### EXCERPTED DATA

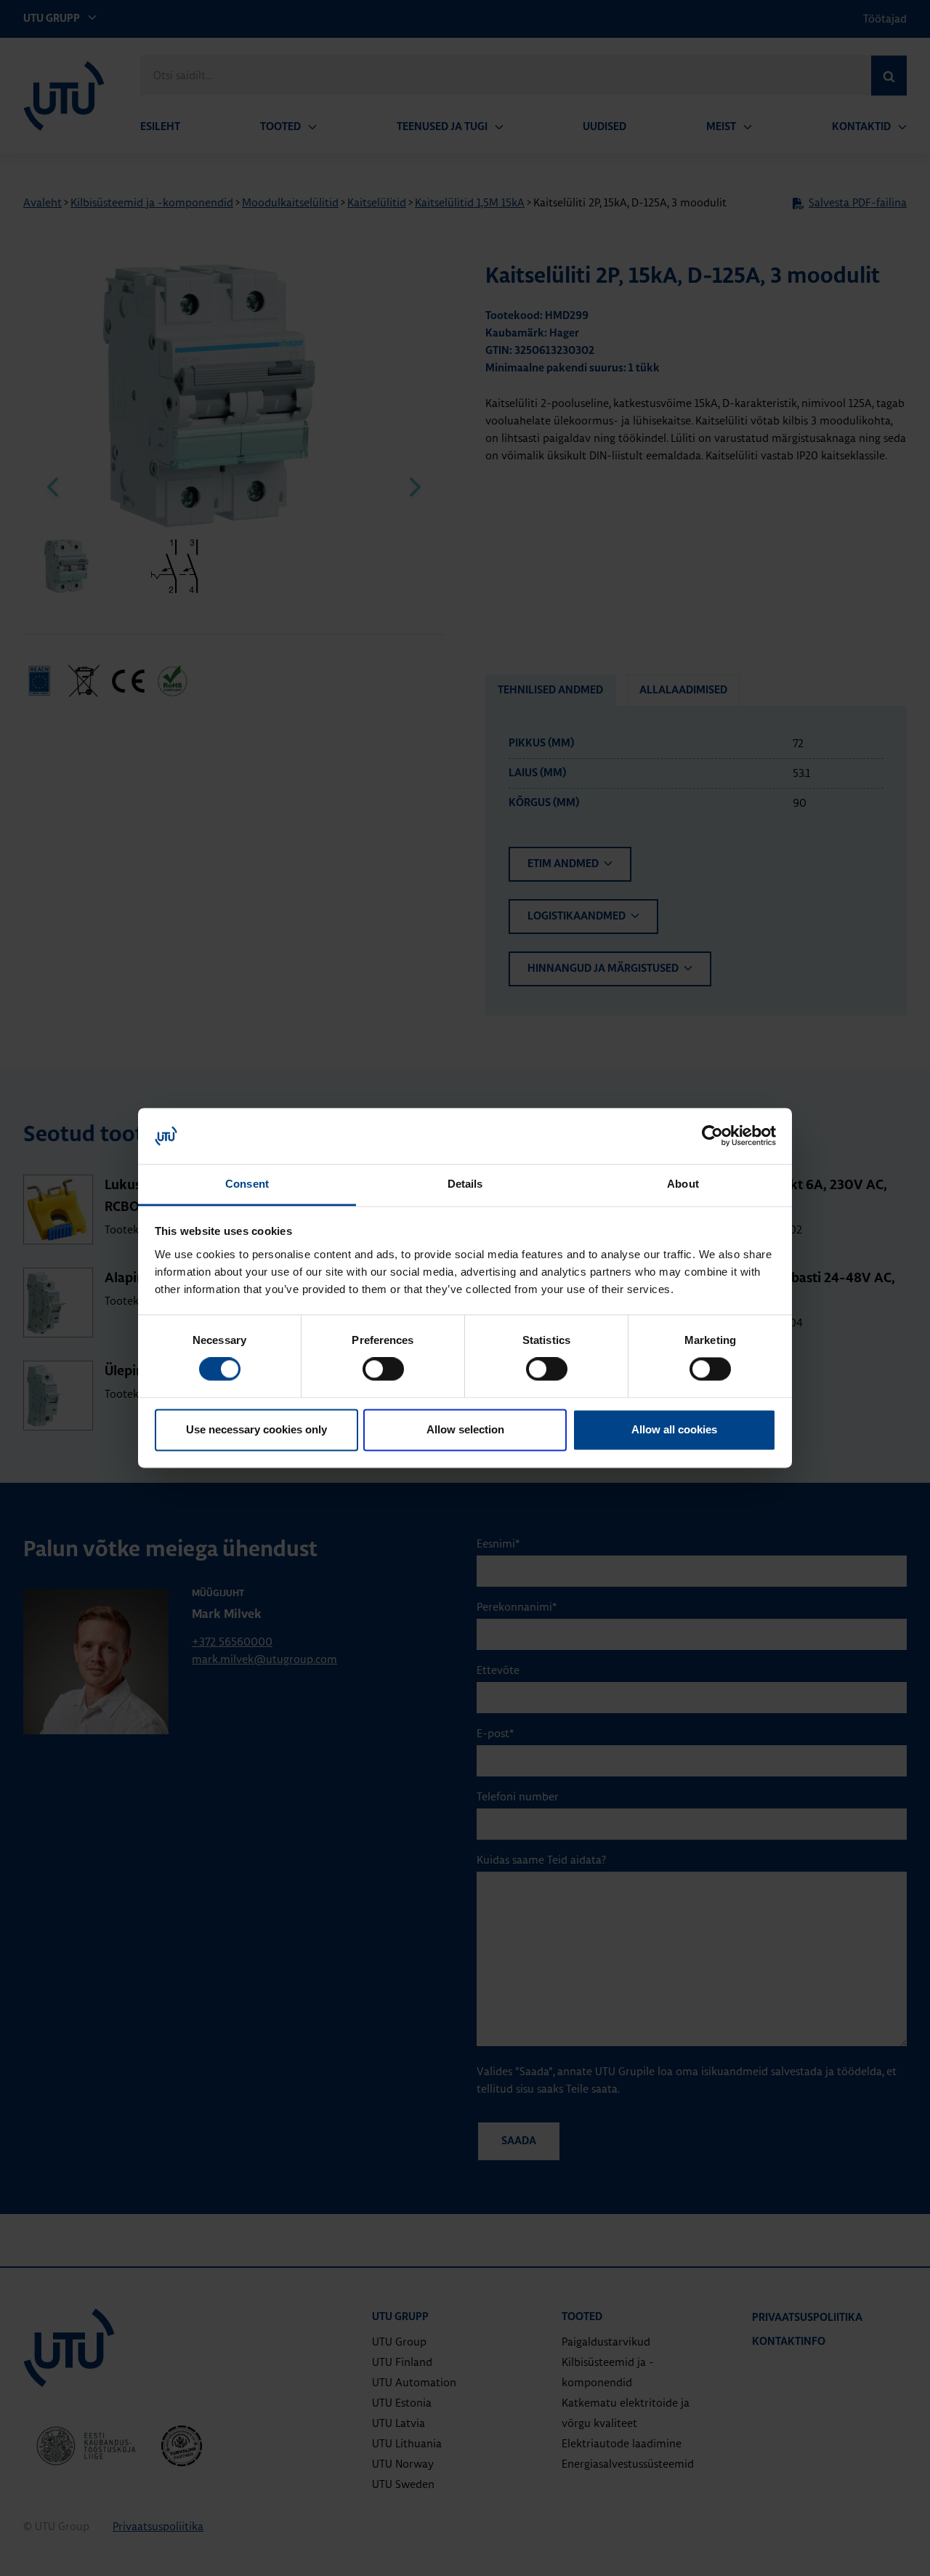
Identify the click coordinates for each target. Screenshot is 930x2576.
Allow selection (465, 1429)
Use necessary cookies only (256, 1429)
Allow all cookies (674, 1429)
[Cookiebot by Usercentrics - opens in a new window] (712, 1136)
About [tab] (683, 1184)
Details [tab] (465, 1184)
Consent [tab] (247, 1184)
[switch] (383, 1369)
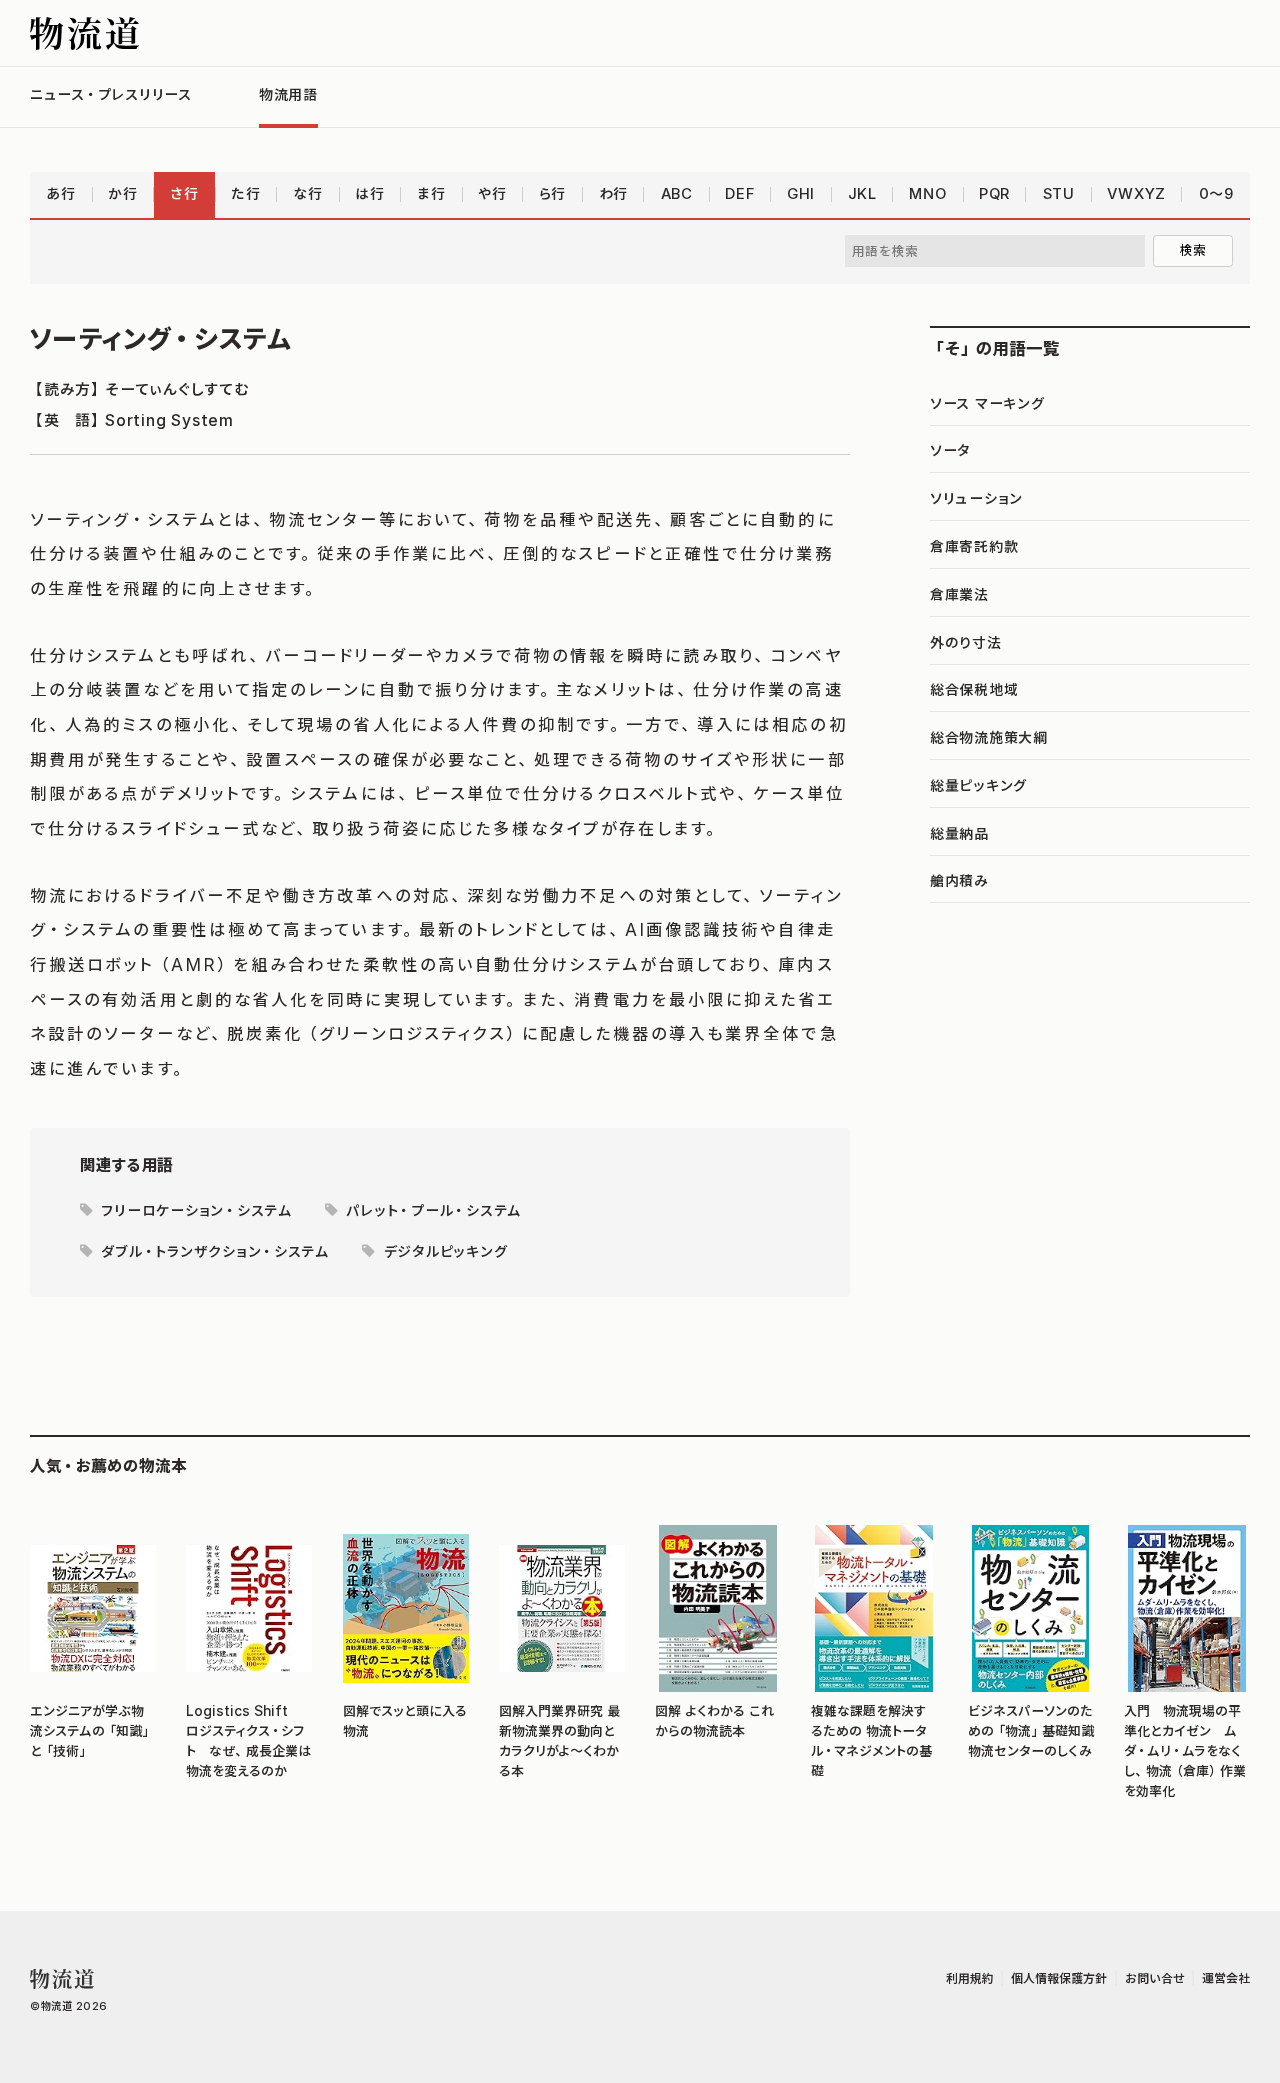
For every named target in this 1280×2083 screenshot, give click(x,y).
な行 (307, 194)
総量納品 (959, 834)
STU (1059, 194)
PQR (994, 194)
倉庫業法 (959, 595)
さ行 (184, 194)
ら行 (552, 194)
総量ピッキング (978, 786)
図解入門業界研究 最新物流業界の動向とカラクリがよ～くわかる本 (559, 1741)
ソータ (950, 451)
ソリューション (976, 499)
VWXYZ (1136, 194)
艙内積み (959, 881)
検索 (1193, 250)
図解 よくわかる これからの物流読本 (714, 1721)
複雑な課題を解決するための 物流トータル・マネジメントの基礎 (871, 1741)
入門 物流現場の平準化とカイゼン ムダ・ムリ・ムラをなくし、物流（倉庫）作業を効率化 (1185, 1751)
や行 (492, 194)
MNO (927, 194)
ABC (677, 194)
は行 (369, 194)
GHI (801, 194)
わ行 (613, 194)
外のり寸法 (966, 643)
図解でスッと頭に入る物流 (405, 1721)
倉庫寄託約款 (974, 547)
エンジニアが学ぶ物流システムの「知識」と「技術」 (91, 1731)
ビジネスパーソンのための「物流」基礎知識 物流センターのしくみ (1031, 1731)
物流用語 (288, 95)
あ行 (60, 194)
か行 (122, 194)
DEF (739, 194)
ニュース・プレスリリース (111, 95)
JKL (862, 194)
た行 (245, 194)
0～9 (1216, 194)
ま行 (431, 194)
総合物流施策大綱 (989, 738)
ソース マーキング (987, 404)
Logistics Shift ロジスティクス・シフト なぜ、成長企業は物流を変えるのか (248, 1741)
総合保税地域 (974, 690)
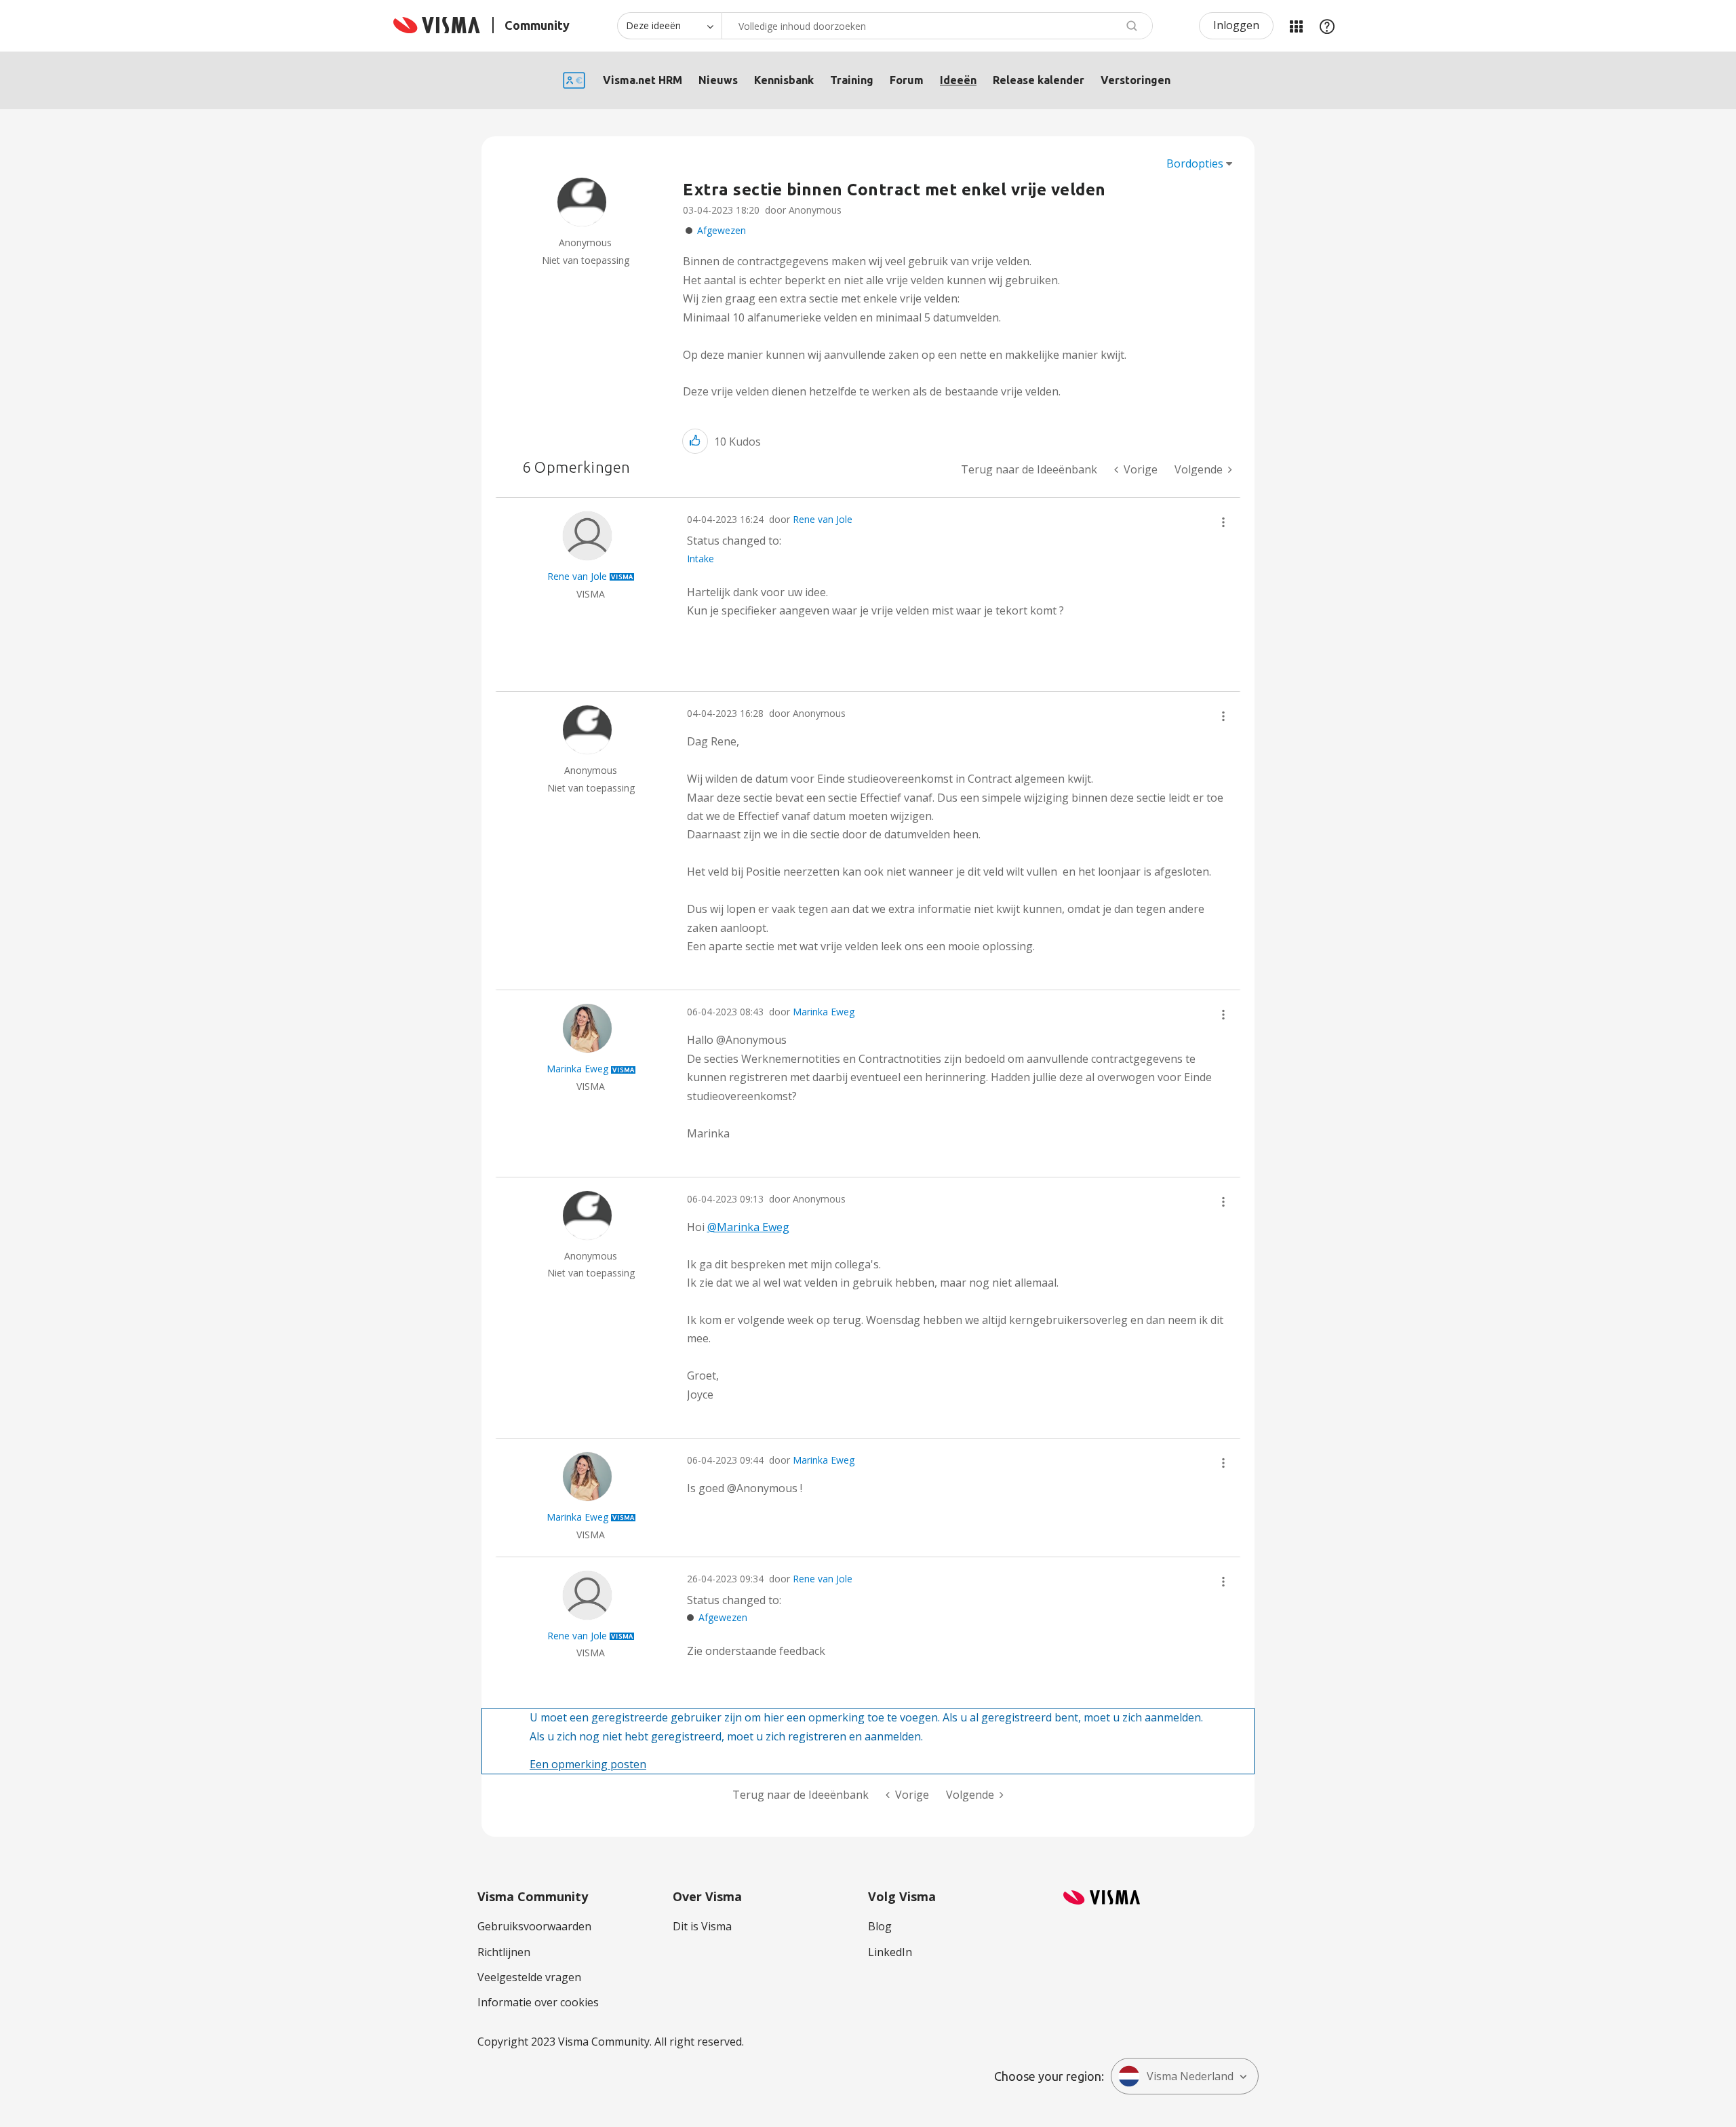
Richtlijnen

### PROBLEM DETAILS
Restate word for word the lines from the line with "総合物流施策大綱 (989, 738)" to the last line of the records above, inclusive, and omit every picture.

### SOLUTION TO THIS EXERCISE
総合物流施策大綱 (989, 738)
ソース マーキング (987, 404)
Logistics Shift ロジスティクス・シフト なぜ、成長企業は物流を変えるのか (248, 1741)
総合保税地域 (974, 690)
Richtlijnen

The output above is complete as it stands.